What you need to do:
Copy word for word the stretch of lines from the one containing "Task: Select the Crop tool in the toolbar" through the end of the lines, leaving out the pictures.

########################################

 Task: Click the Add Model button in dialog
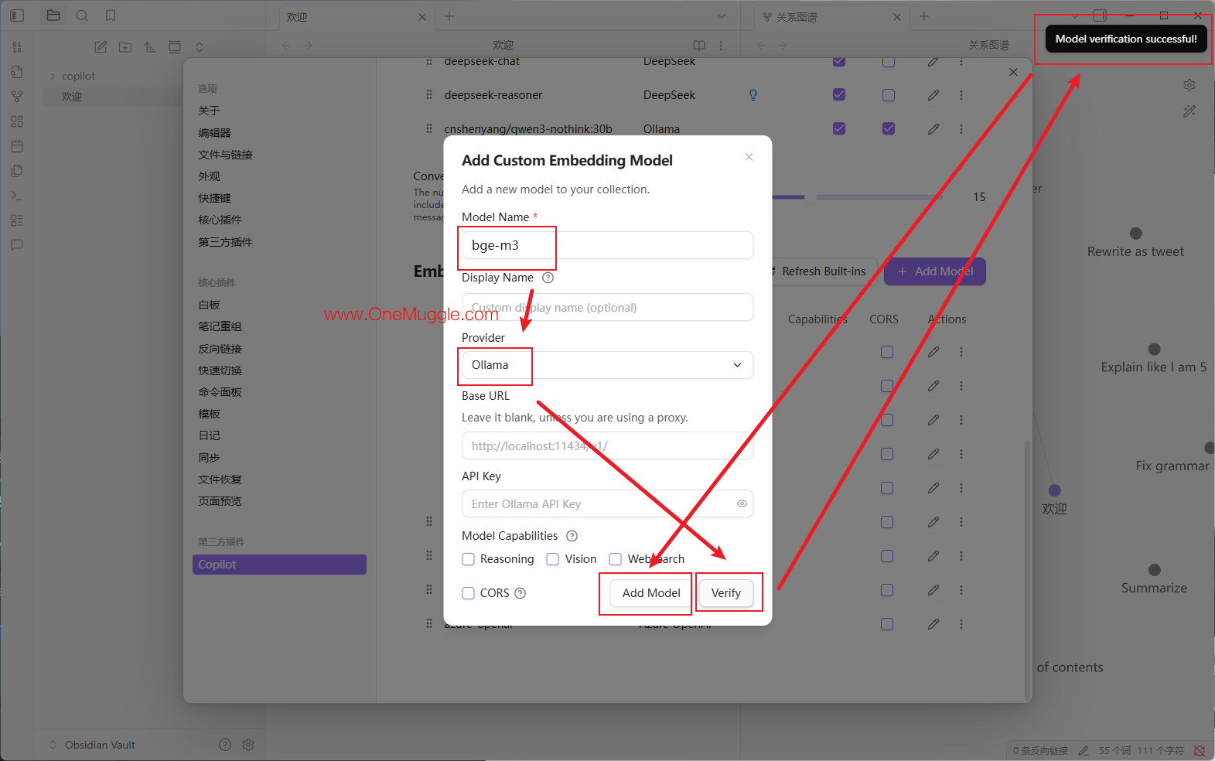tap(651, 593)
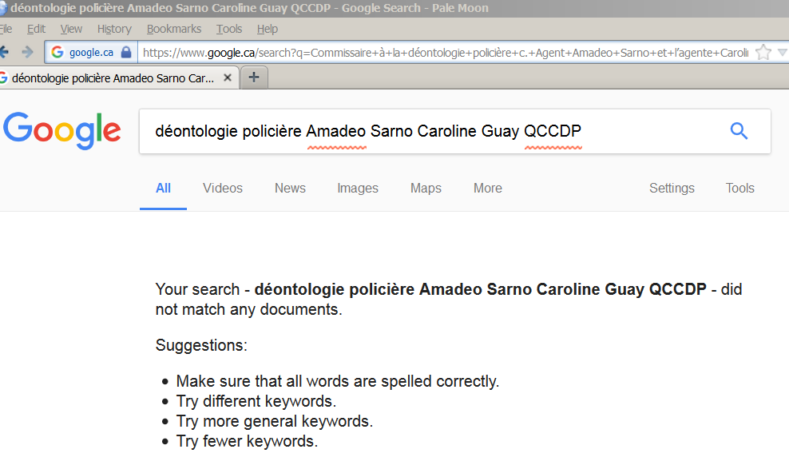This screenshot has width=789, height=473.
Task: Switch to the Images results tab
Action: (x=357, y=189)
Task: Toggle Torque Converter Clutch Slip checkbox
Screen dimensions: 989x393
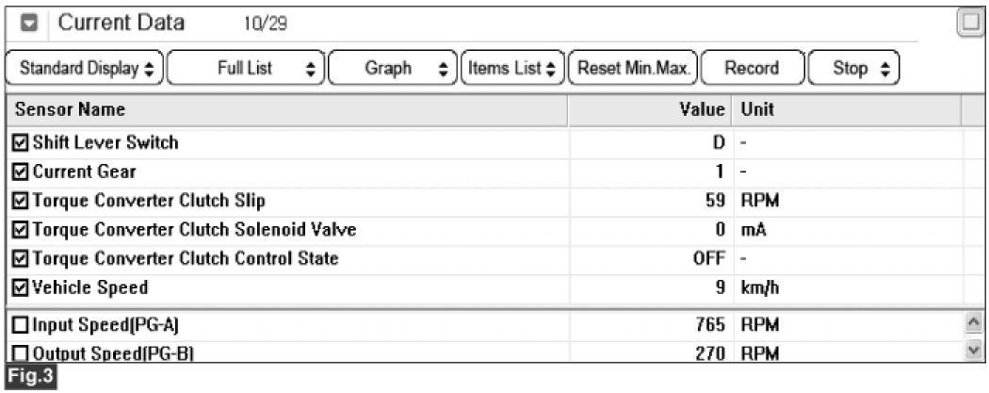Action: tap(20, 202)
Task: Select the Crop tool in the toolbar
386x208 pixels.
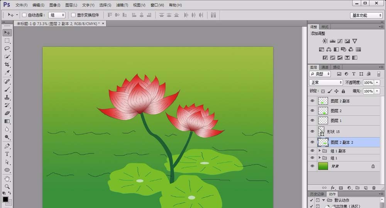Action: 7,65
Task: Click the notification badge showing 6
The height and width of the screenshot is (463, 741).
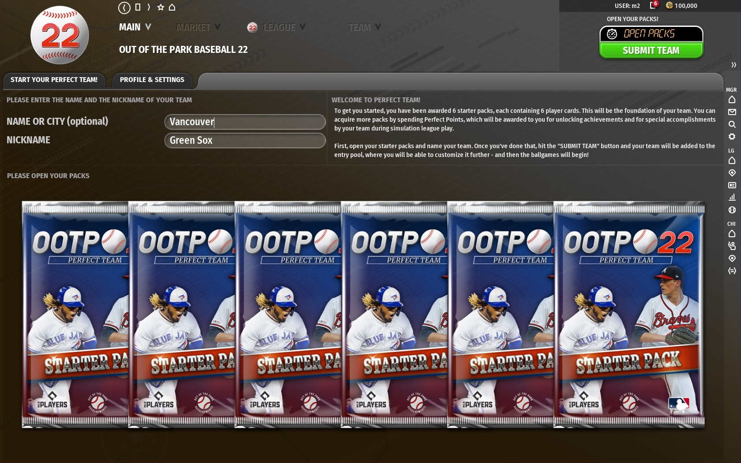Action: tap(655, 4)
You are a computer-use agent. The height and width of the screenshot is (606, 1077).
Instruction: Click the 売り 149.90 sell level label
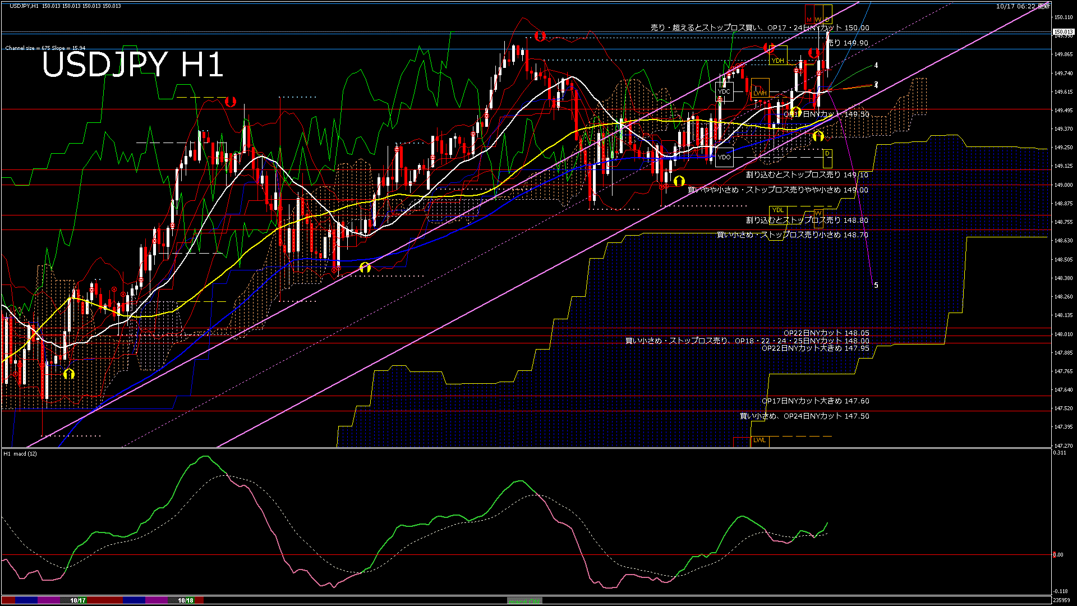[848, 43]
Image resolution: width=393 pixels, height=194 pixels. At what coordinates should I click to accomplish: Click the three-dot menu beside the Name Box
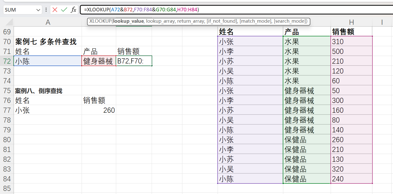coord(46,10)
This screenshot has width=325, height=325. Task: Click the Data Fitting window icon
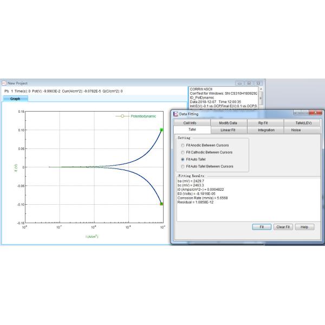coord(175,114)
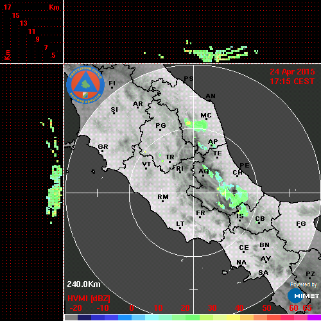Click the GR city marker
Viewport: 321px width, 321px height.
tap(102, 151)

########################################

Exercise output:
Task: Select the Crop tool in the toolbar
386x208 pixels.
Action: 7,65
Task: Click the notification badge showing 6
The height and width of the screenshot is (463, 741).
Action: tap(655, 4)
You are a computer-use agent. The height and width of the screenshot is (606, 1077).
Instruction: Click the 売り 149.90 sell level label
[848, 43]
Image resolution: width=393 pixels, height=194 pixels. At what coordinates should I click to accomplish: Click the three-dot menu beside the Name Box
coord(46,10)
This screenshot has width=325, height=325. Task: Click the Data Fitting window icon
coord(175,114)
Click the GR city marker
Viewport: 321px width, 321px height.
tap(102, 151)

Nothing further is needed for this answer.